Another Year Dir. Mike Leigh

[Thin Man Films; 2010]

Styles: drama
Others: Happy-Go-Lucky

As soon as the credits came up, the woman sitting in front of me stood and said to her husband, “That was torturous.” And she didn’t mean it in a good way. I often take for granted my own motivations for watching films, but why do we watch films, generally? What do we expect of them? As I said, these aren’t questions I’m accustomed to addressing directly. (By way of explanation: I recently watched and loved Into Great Silence, which I recommend to anyone with a penchant for long meditations on light, silence, and stillness.)

Another Year portrays a happy elderly couple and their several satellite intimates and acquaintances, all unhappy in various ways and to varying degrees. In some way, it reminded me of Margot at the Wedding. The primary differences between them are that Noah Baumbach’s film fixates on the grotesque (but is no less human for that) and was not well-received. Mike Leigh’s film has accrued a gang of nominations, awards, and exuberant praise. I haven’t done a proper survey of the critical response, but my intuition is that what makes Another Year artful (and by extension, Margot at the Wedding repellent, melodramatic) is its understated tone, developed through a careful rhythmic balance between performances of contented happiness inflected with the subtle failures of aging, and performances of despair and profound loneliness wretched with the breakdown and abandonment that attend obsolescence.

The film is formally interesting: the seasons frame transformations in interpersonal timbre and dynamics.
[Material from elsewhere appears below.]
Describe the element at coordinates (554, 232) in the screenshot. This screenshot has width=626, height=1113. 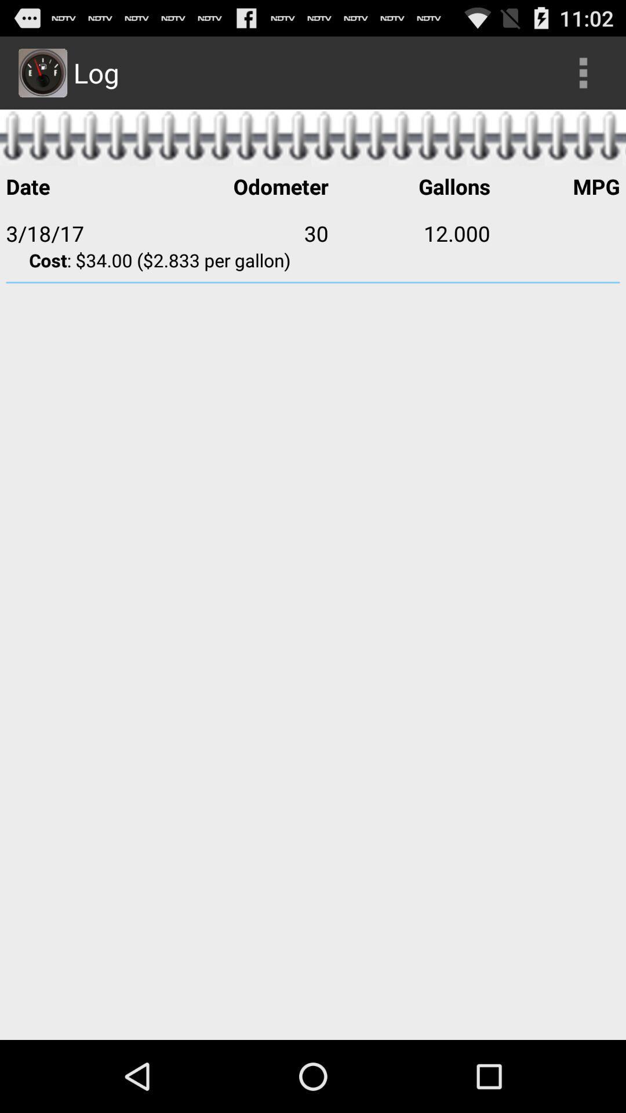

It deserves its Oscar screenplay nomination. The acting is superb, the direction faultless. So why didn’t I come out of the theater deeply satisfied? It’s probably telling that I love Kids. But it’s not the lack of human flourishing in Larry Clark and Harmony Korine’s film that makes it appealing; it’s the youth of its characters and the vitality of their terrible freedom, a poetics of destruction. I’m one of those young people making a lot of noise about nothing bemoaned by Ken (Peter Wight), a man whose life has been whittled down to the idle employment of a job and the self-destructive excesses of booze and comfort food. My suspicion is that the aesthetic refinement of Another Year wasn’t enough to overcome my limited life experience.

Which is how I’ve convinced myself this is a worthwhile, as well as a good, film: it’s revealed the unarticulated presuppositions of my viewing practice as essentially ageist. My taste doesn’t belong to me, as long as it’s rooted in a visual culture of idealized youth rather than in a critical stance in relation to that culture. One of the reasons media are saturated with glorified representations of the young is that we’re terrified of death. Another is that the elderly are unproductive. They’re useless or at least relatively difficult to exchange on the labor market. Tom (Jim Broadbent) and Gerri (Ruth Sheen), the happy couple, are happy in part because they remain productive. They both have fulfilling occupations, they have each other, they have their son, they have their garden, they have their nice home, etc. In other words, they would be absolutely privileged but for their age.

The other characters aren’t nearly so lucky. They suffer both structural oppressions (class, gender, race — although this last is unexamined) and biographical disadvantages (divorce, bereavement, abuse). These are all forms of bad luck, which gives me the unsettling feeling that whether I’m flourishing or floundering in the winter years of my life will depend less on conviction of character or strength of will than on contingent happenstance. To what extent are the unhappy characters responsible for their unhappiness? To what extent are Tom and Mary responsible for their happiness? Again, these philosophical problems are underscored by the universal fact of decay. I’m growing now, but soon enough my fruits will be eaten, my leaves will turn, my memory will begin to seep out of my brain and into the rest of my body, like a slow poison.

The final shot is a slow fade of Mary (Lesley Manville) at the dining room table, staring. This is one of the things I expect of film. The harrowed gaze of a nauseating, pitiful woman who has failed to find an answer to the haunting questions, “Why?” and “Why me?”